Absolutely. Just the official travel bureau. Mittel Europäisch Reisebüro would ship people to the gas chambers or they will ship vacationers to their favorite resort, and that was basically the same office and the same operation, the same procedure, the same billing.
No difference whatsoever. As a matter of course, everybody would do that job as if it were the most normal thing to do . . . This was a self-financing principle. The SS or the military would confiscate Jewish property and with the proceeds, especially from bank deposits, would pay for transports.
You mean that the Jews themselves had to pay for their death?
You have to remember one basic principle. There was no budget for destruction. So that is the reason confiscated property had to be used in order to make the payments.
- According to the interview in this reading, how did Walter Stier define his role and responsibilities? What do Stier’s responses reveal about what was most important to him?

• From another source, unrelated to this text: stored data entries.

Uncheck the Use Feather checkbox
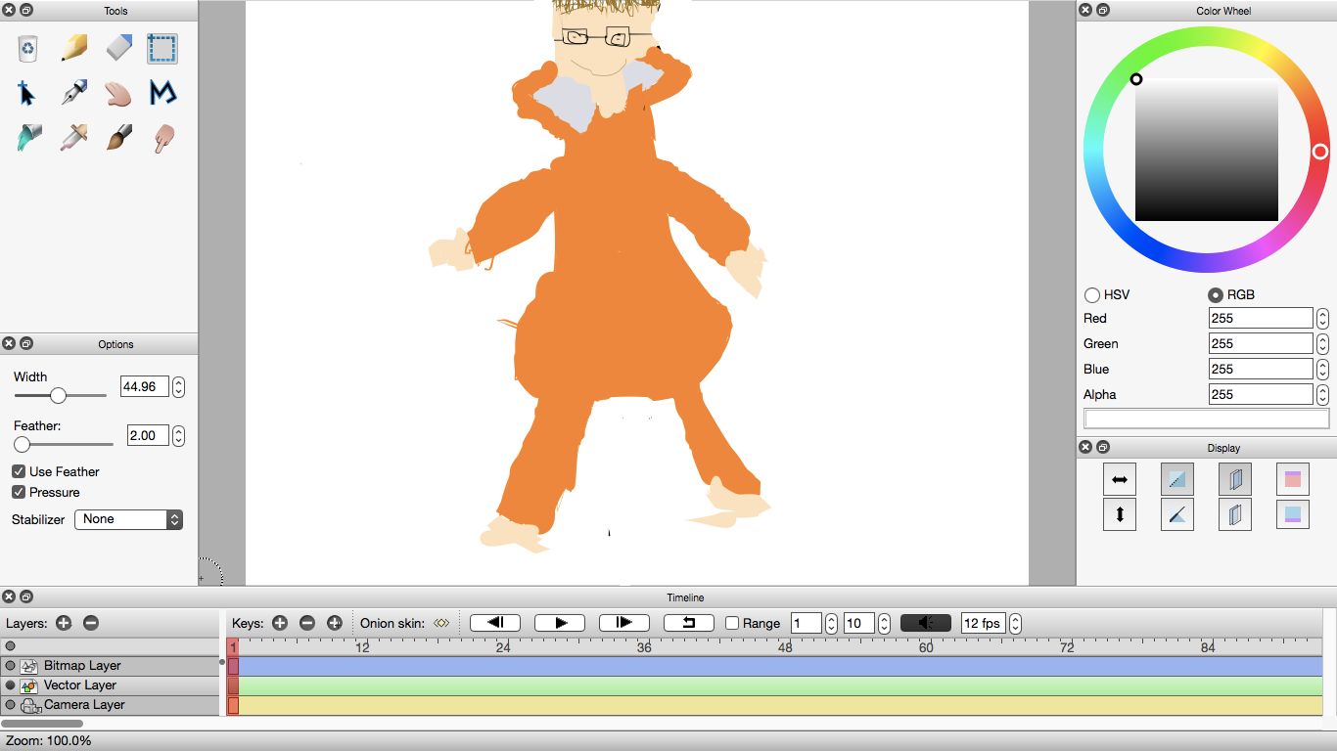Image resolution: width=1337 pixels, height=751 pixels. point(19,471)
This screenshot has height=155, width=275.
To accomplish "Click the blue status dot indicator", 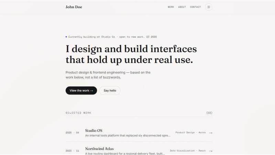I will point(66,37).
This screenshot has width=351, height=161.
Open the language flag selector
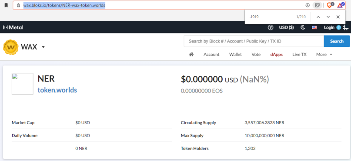tap(314, 27)
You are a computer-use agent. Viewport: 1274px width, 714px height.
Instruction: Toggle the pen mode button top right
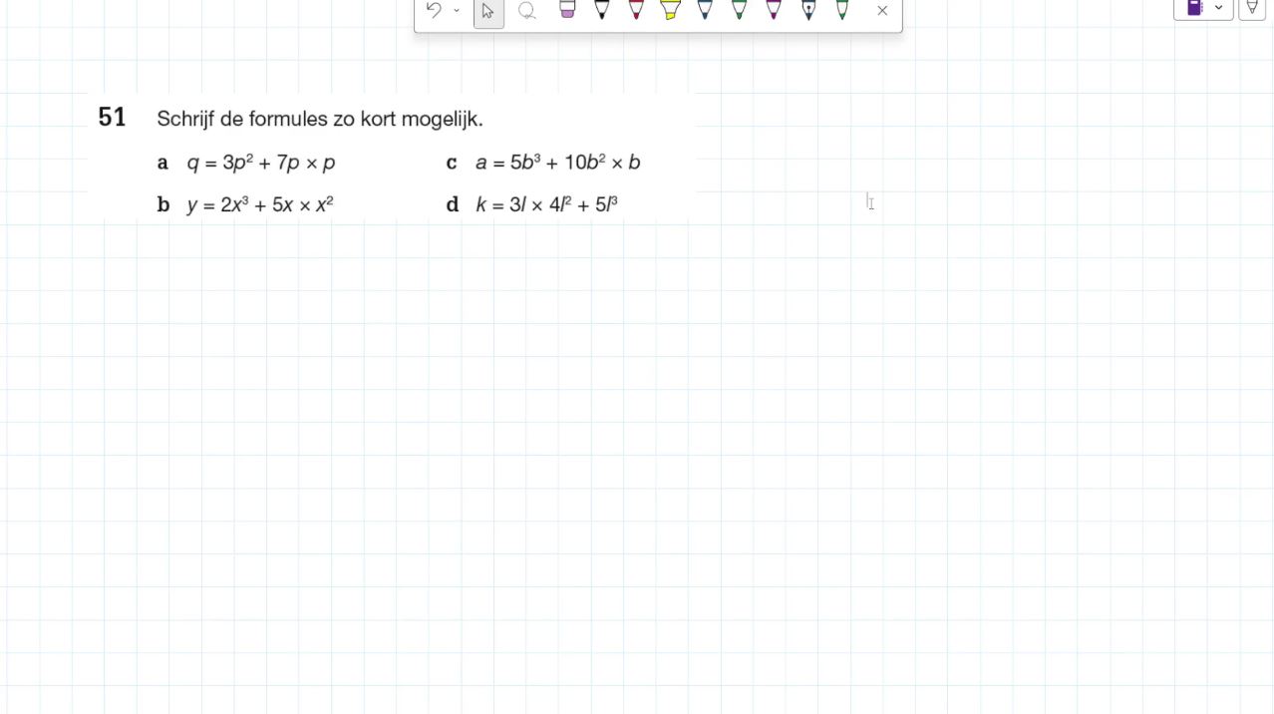pyautogui.click(x=1252, y=8)
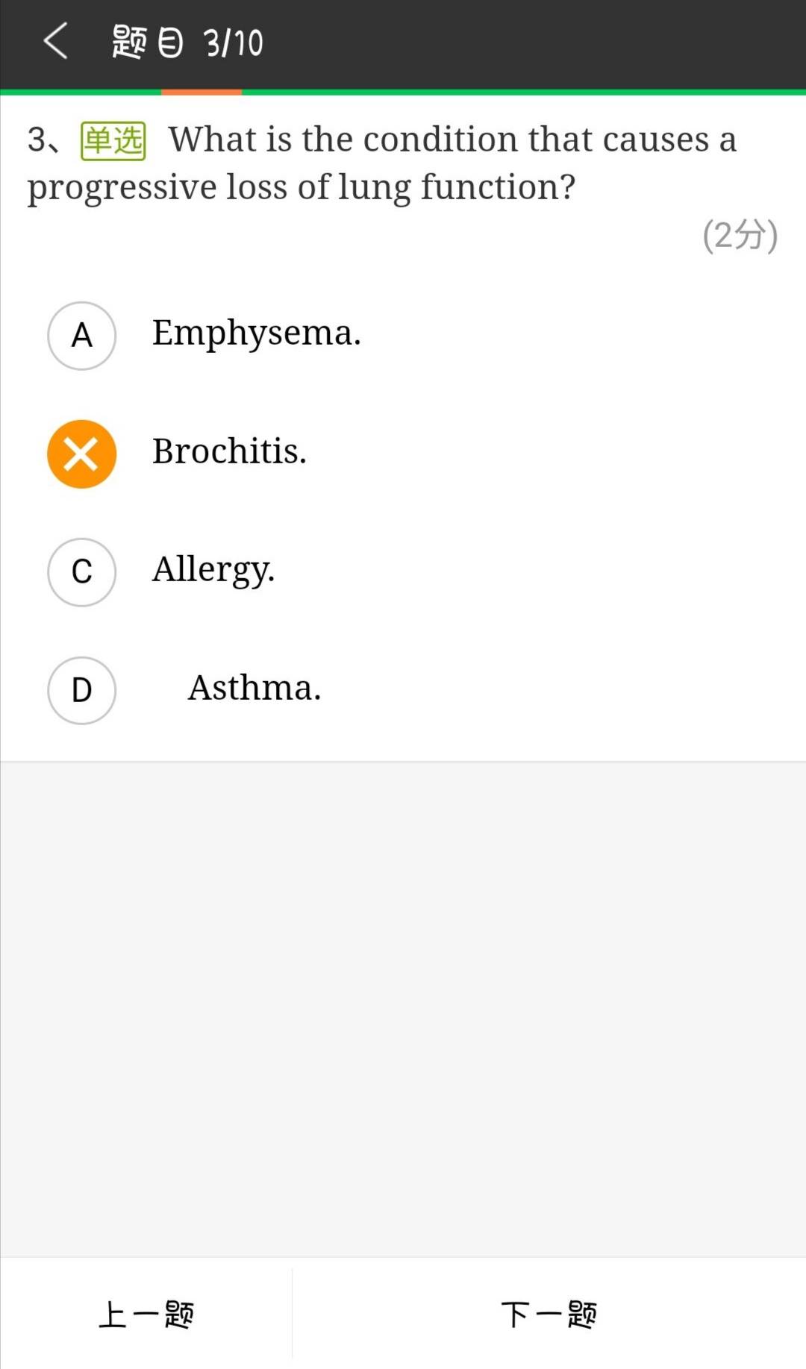Click the 题目 3/10 header title

coord(187,42)
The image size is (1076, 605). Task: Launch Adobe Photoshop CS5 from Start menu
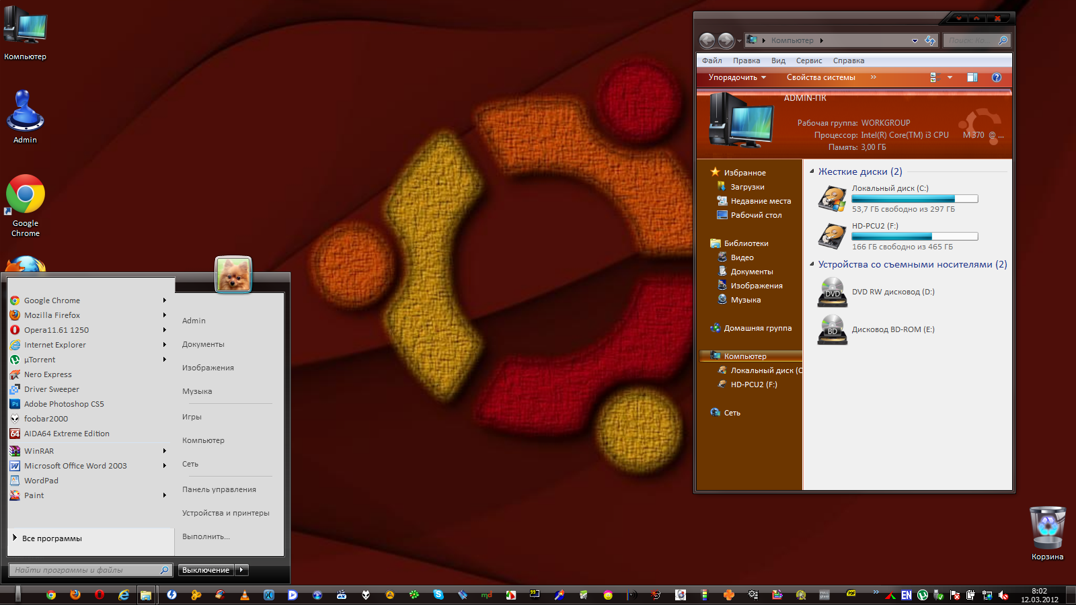point(64,404)
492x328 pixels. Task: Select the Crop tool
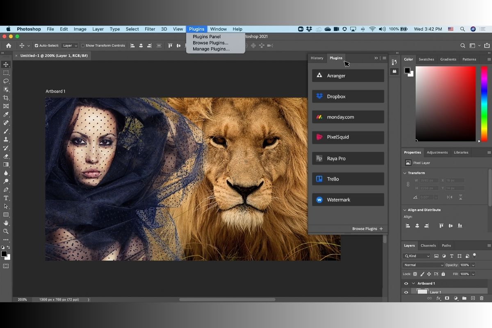[6, 98]
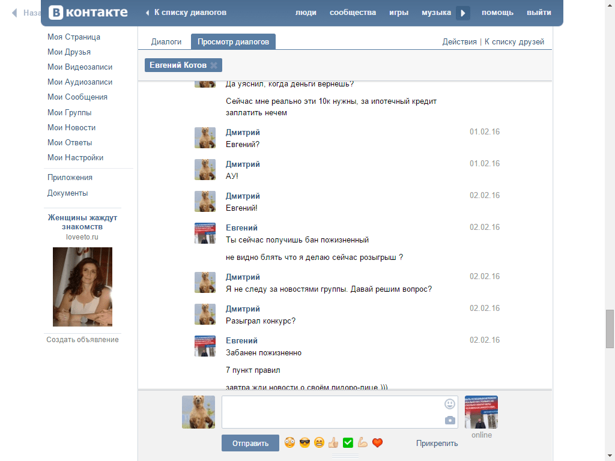Insert the sunglasses emoji
The image size is (615, 461).
click(304, 443)
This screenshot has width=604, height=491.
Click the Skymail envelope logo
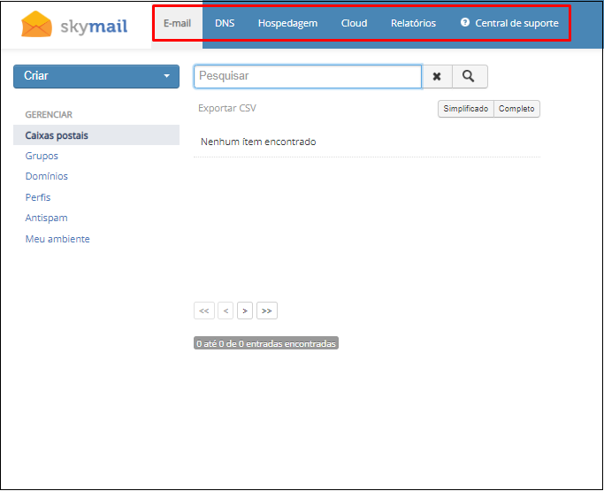(37, 25)
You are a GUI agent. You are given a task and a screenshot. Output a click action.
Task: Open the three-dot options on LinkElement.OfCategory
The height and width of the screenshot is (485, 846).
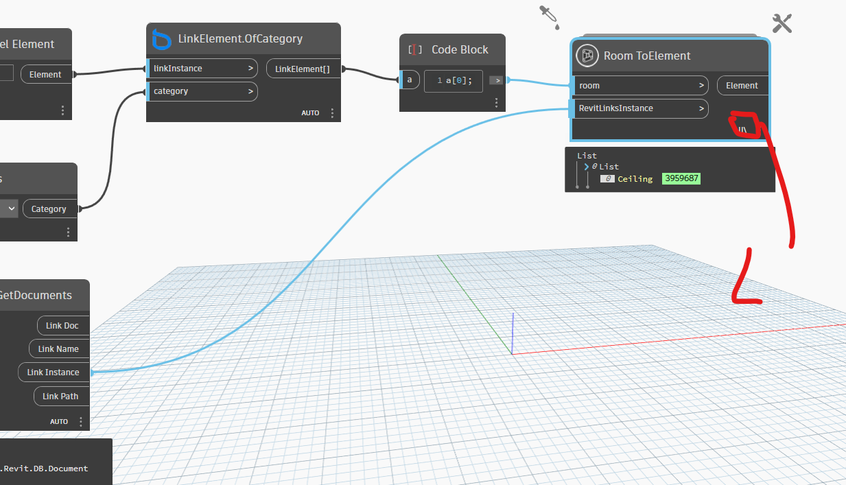[332, 113]
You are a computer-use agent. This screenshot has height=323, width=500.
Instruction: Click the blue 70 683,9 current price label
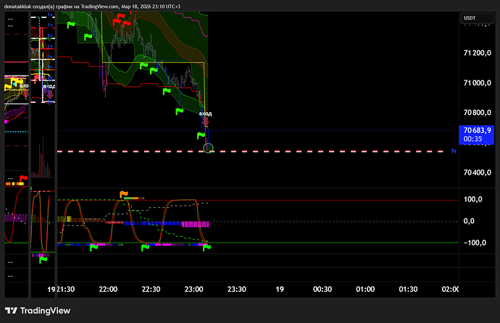[x=478, y=134]
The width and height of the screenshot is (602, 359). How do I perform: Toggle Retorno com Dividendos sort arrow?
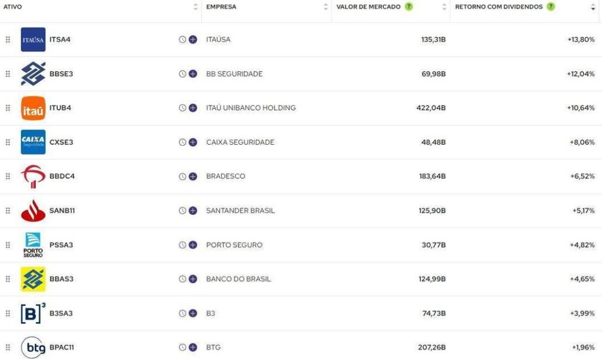(593, 7)
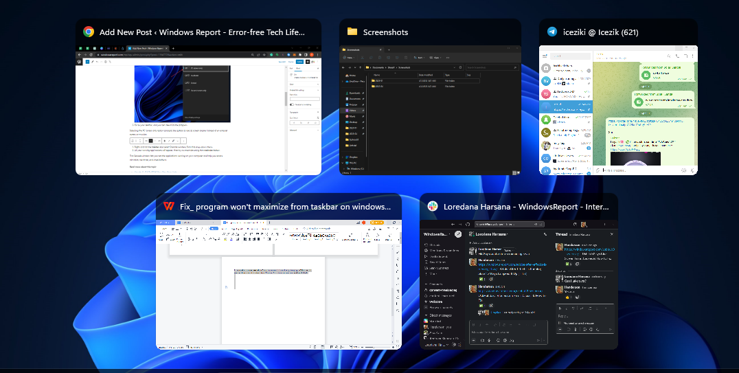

- In your opinion, was Stier a perpetrator or a bystander?
- How does this reading increase your understanding of what was required to carry out the mass killing of Jews? What role did someone like Stier play in the Holocaust?
- According to sociologist Zygmunt Bauman, mass murder on the enormous scale of the Holocaust depended on a bureaucracy. In other words, it required a large number of people to perform specific, individual jobs that, when everyone’s work was effectively organized and coordinated, together could achieve a larger goal. Bauman writes that the Nazis’ plans for mass murder relied on “those skills and habits, in short, which best grow and thrive in an atmosphere of the office.” What point is Bauman making? What does Stier mean when he says, “I was strictly a bureaucrat”? How does Stier’s account of his role as a “bureaucrat” support Bauman’s argument?
- In some fields, like medicine and law, professionals take oaths to follow certain ethical principles. Do you think workers in all kinds of jobs have an obligation to consider the ethical consequences of their work and its impact on others? What factors make it possible for people to consider the ethical implications of their jobs? What factors might make it difficult to do so?